Ciudad de México es ciudad de músicos: por donde quiera se los topa uno.
¿Dónde aprenden a tocar estos niños sus instrumentos musicales? Uno sube de un vagón a otro y los ritmos cambian como si fuera el cuadrante de una vieja radio.
La música que suena en el subsuelo del Valle de México es la relegada, la que no tiene cabida ni futuro en el mercado comercial. O la que el tiempo deshecha tras un fugaz éxito.
Los niños músicos se acompañan de un intérprete mayor que generalmente es un pariente: el padre, el hermano o el tío; en otras ocasiones son grupos integrados por puros infantes, comúnmente hermanos de sangre o paisanos migrantes originarios de Guerrero y Oaxaca, tierra de trovadores natos.
No tocan canciones de cuna: la realidad se les impone como una madrastra y ellos tienen que cantar letras de amores no correspondidos, de dolores que se ahogan en una cantina.
Sus instrumentos son humildes, suenan con esa tristeza que exige la canción que tocan y cantan. Sólo cuando reciben unas cuantas monedas es que su sonrisa deja ver una mazorca de dientes separados. Podrían ser hijos de príncipes mexicas, mixtecas o zapotecas con su belleza silenciosa a cuestas.
Ejecutan la guitarra, el violín y el acordeón, instrumentos propios para las rancheras y los corridos del norte. Cuando no tocan, hablan ente sí un dialecto suave. Ríen, se empujan, no paran, dicen cosas que sólo ellos saben. Aparecen y desaparecen en los túneles del metro que se extienden como nido de coralillos.
En plaza Garibaldi, atrás del porfiriano Palacio de Bellas Artes, trabajan los músicos privilegiados: los mariachis.Lo que sorprende son sus barrigas metidas a la fuerza en esos trajes imecables de charros cantores.
Lo más común es que el novio traiga hasta la plaza a su enamorada y le dedique una serenata. No se bajan del auto rodeado por mirones que también entonan las letras. En vez de caballos, los mariachis traen trocas importadas que les sirven para ir a dar serenata por toda la ciudad, un servicio que sólo los más pudientes pueden contratar.

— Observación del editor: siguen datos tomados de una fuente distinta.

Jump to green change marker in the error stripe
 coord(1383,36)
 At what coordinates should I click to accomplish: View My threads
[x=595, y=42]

La oferta y la demanda en la plaza tasan el repertorio: el son jarocho cuesta menos que una ranchera, pero es menos solicitado porque los gringos nada más conocen "La bamba", en voz de Ritchie Valens.

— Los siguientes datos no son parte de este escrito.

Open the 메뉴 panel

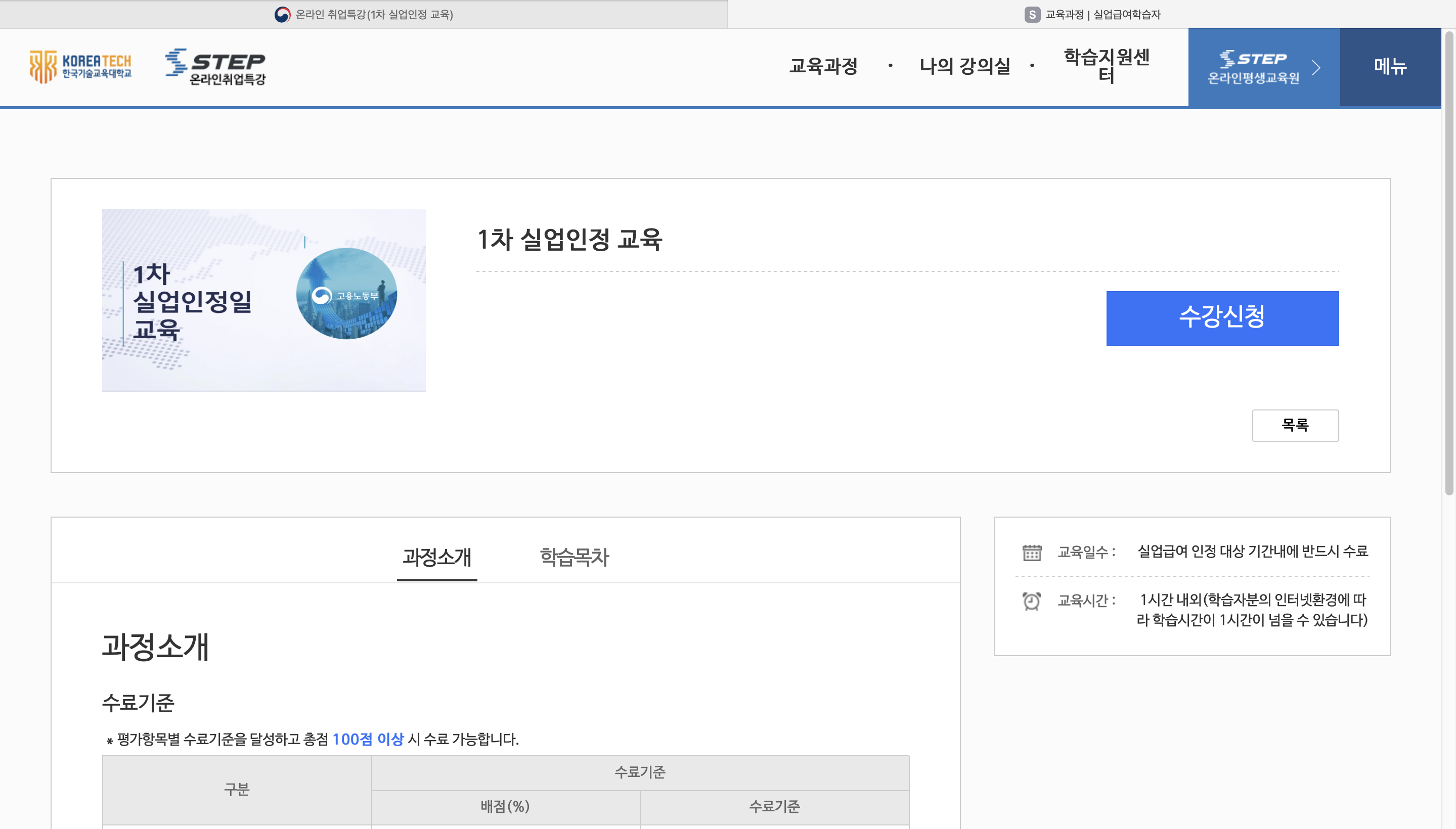point(1390,67)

Los organilleros hacen rancho aparte. Apostados en alguna esquina del Centro Histórico hacen salir las notas de una manivela. Su repertorio de valses, además de estridente, es limitado. Una cachucha les sirve para recolectar la coperacha.
Indiferentes, un ejército de peatones en desbandada, no se detienen a oír la música, absortos en sus pensamientos.
O en la música que llevan por dentro.